Exercise objective: Switch "screenshot" to "screen capture" in the rows from the line with "Find the location" through the end of the rows, keep everything else the same, and give back only those rows. Leave the pictures out of your answer.

Records for processing:
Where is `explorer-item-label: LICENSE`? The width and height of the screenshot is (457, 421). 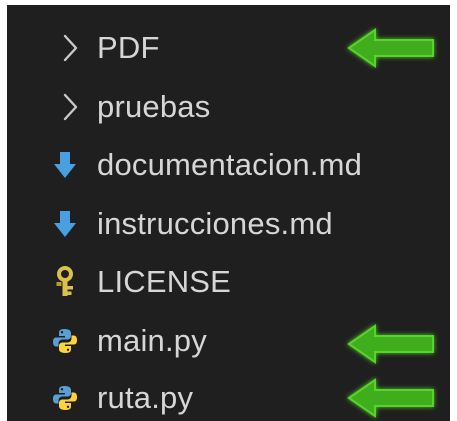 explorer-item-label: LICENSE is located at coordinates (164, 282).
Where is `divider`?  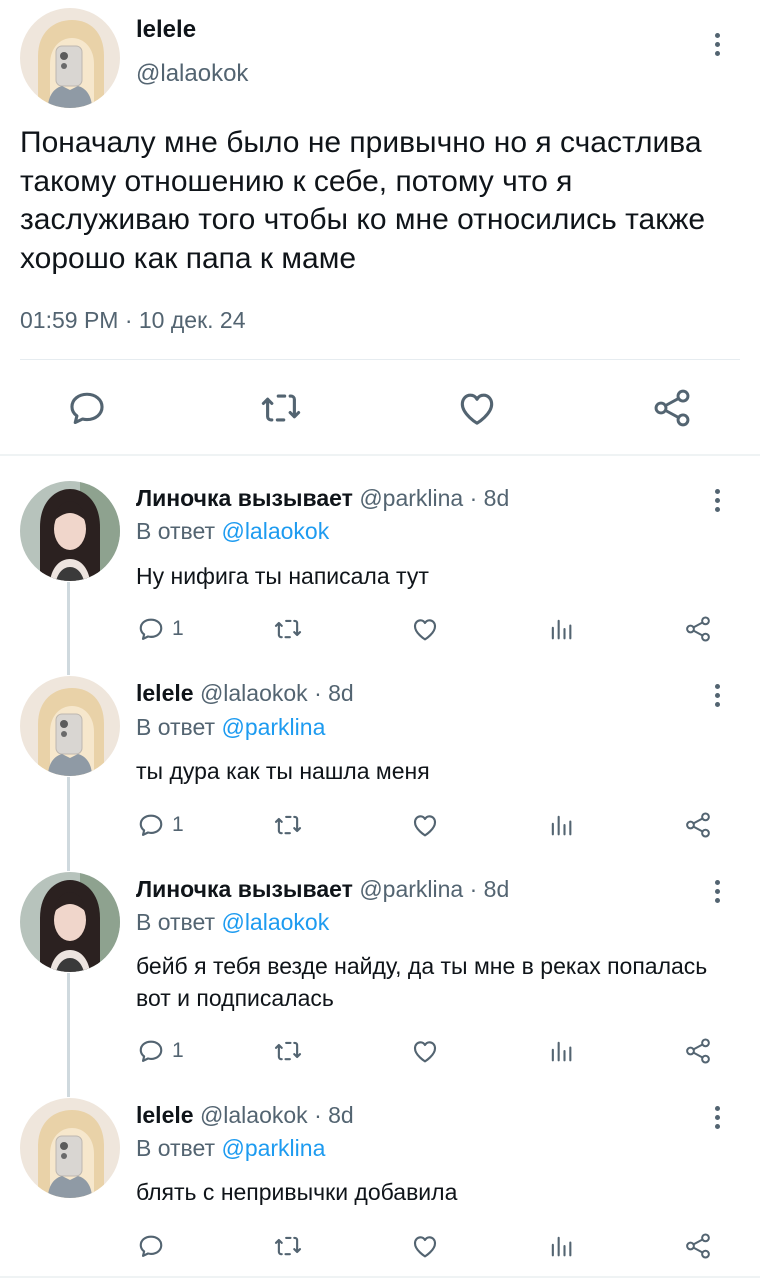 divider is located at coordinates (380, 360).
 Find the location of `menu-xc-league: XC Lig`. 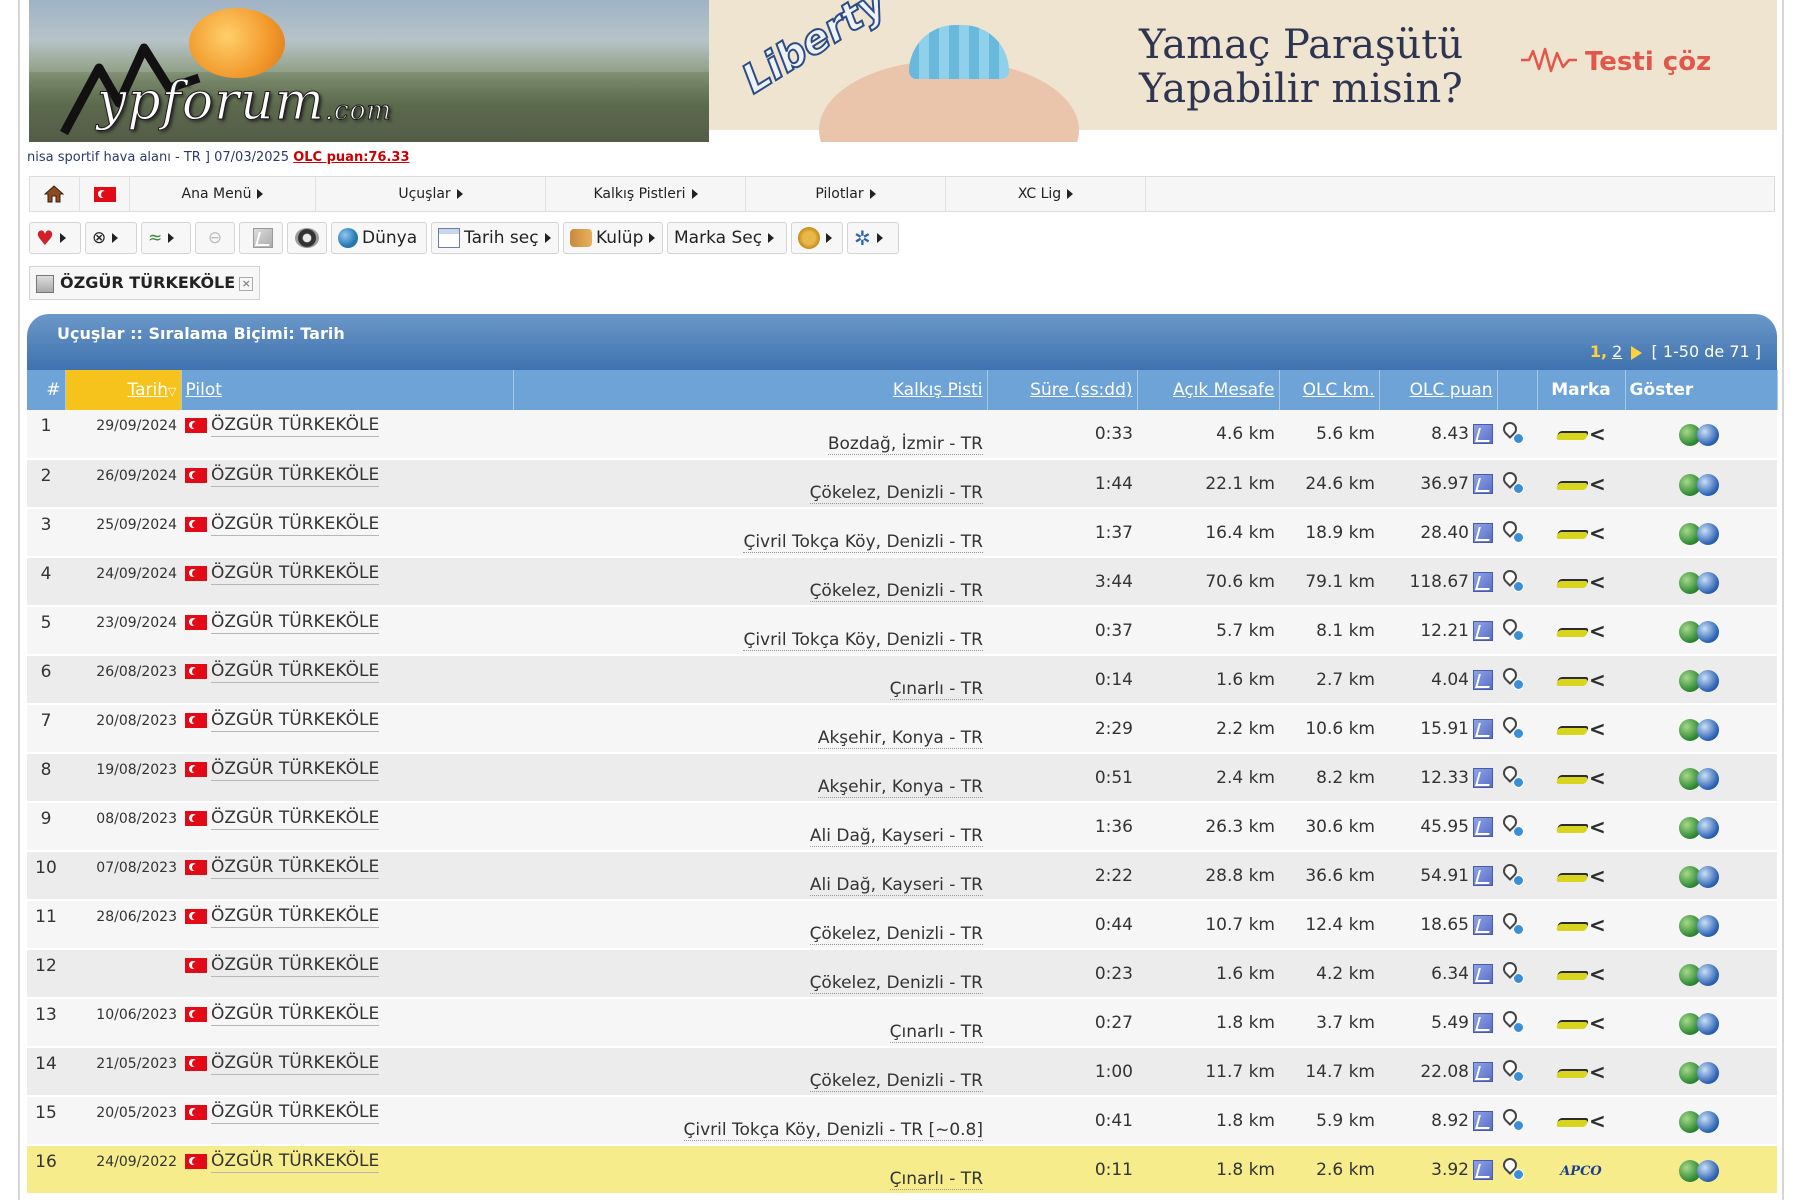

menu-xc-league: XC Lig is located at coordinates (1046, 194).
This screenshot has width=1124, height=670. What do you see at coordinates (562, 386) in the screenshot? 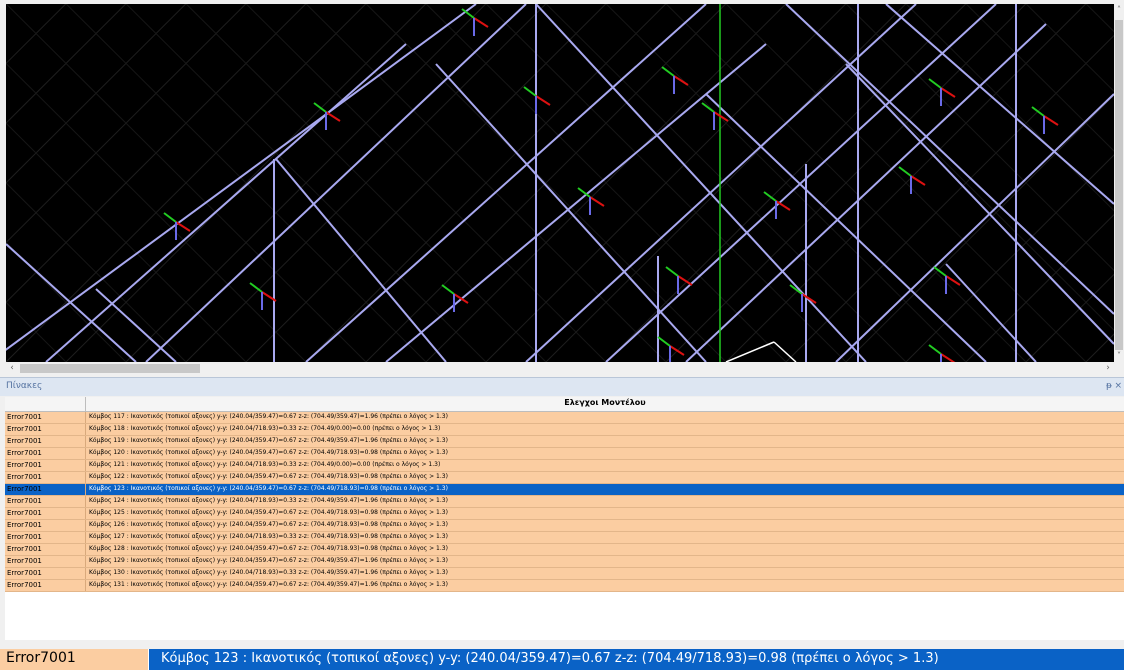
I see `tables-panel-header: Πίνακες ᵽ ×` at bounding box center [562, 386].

Result below:
 Find the location of `menu-xc-league: XC Lig`. 

menu-xc-league: XC Lig is located at coordinates (1046, 194).
This screen capture has width=1124, height=670. What do you see at coordinates (562, 386) in the screen capture? 
I see `tables-panel-header: Πίνακες ᵽ ×` at bounding box center [562, 386].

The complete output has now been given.